But the prospect of an early rise, certainly by the late autumn, has sent the pound through the $1.70 mark, where it was last way back in 2009. In short, markets have taken Bean’s boss, Mark Carney, at his word last week that the balance is swinging to a monetary tightening.

Meanwhile, the emergence of powerful and violent jihadist action in Iraq could send oil prices rocketing further. Prices have already spiked $5 a barrel to nine-month highs of $113 since Sunni militants Isis made dramatic inroads.

All eyes now are on the minutes of the June Bank monetary policy committee (MPC) meeting to be published tomorrow.
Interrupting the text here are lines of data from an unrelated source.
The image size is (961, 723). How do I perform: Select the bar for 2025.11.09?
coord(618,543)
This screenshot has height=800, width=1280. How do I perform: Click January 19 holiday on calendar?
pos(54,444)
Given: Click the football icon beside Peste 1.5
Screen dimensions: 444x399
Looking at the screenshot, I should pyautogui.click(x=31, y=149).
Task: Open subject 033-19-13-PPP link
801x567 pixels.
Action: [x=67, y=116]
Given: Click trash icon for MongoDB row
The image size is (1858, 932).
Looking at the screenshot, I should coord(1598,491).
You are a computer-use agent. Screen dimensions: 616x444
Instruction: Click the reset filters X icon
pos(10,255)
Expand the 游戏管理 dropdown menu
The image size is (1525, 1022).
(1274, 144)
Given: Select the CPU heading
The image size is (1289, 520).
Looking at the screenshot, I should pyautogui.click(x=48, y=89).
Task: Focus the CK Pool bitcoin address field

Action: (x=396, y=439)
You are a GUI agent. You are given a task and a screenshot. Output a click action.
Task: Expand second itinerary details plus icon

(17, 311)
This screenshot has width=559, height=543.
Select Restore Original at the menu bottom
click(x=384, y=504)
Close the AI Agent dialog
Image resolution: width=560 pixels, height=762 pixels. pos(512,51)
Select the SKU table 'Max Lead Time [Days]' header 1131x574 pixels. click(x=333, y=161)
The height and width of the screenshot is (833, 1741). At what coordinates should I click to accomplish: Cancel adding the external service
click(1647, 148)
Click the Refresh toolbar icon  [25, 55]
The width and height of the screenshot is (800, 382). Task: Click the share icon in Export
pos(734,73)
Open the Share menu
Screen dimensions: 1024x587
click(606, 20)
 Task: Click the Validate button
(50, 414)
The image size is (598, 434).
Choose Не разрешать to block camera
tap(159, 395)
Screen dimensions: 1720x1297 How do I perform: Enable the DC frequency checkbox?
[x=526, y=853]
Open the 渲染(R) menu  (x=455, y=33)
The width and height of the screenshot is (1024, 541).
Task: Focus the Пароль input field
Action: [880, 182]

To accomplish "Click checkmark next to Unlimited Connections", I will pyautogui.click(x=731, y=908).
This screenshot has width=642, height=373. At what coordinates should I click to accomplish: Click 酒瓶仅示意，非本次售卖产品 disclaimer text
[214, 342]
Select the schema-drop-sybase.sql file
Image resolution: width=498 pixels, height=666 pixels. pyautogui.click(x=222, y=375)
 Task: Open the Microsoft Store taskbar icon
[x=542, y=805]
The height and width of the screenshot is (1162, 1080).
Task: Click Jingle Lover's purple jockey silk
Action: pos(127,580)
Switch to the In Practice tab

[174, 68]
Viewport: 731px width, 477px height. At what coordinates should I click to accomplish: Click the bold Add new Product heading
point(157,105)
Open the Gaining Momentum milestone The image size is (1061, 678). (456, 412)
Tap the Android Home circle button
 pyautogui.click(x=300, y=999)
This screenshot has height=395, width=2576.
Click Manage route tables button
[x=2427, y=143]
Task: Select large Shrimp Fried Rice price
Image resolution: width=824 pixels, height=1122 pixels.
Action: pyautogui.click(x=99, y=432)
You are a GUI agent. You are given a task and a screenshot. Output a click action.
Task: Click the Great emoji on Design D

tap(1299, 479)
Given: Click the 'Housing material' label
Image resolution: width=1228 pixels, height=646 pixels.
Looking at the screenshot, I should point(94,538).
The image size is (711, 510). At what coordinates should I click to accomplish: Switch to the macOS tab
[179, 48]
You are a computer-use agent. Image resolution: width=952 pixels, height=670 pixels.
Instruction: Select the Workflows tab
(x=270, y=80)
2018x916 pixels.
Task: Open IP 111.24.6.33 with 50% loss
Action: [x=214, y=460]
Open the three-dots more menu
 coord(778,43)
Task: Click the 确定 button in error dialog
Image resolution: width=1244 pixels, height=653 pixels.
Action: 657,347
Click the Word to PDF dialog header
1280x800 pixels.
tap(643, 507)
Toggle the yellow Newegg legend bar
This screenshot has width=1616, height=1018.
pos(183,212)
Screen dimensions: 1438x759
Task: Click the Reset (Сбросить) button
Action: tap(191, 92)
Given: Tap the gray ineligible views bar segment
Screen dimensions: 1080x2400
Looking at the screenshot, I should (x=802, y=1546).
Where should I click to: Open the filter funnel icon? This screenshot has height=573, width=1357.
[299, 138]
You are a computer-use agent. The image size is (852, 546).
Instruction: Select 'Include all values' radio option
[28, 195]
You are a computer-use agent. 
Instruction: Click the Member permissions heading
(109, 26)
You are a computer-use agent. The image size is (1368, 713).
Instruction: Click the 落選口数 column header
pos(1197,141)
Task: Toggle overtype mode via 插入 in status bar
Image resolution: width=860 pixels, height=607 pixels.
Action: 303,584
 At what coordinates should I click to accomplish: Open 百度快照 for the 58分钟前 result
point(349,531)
None of the nine members of the committee has voted for a rate rise since July 2011, and if even one member has this time, expect it to support sterling at these higher levels.

If two or more members have voted for an increase I expect the pound to rise further. The headwinds now facing equities are a mixture of the domestic and geo-political.

And both factors – the pressure to lift UK rates and oil price volatility on the back of a pretty definitively “Mission Unaccomplished”Iraq – appear to have legs. I don’t think we are in blip territory.

Wizz-bang for flotation hopes of budget airline

WIZZ Air’s decision to pull its London float is more to do with turbulence in the airline industry than in the general stock market.

The budget airline has been a victim of the timing of profit warnings from Lufthansa and Aer Lingus, which have destabilised stocks in the sector.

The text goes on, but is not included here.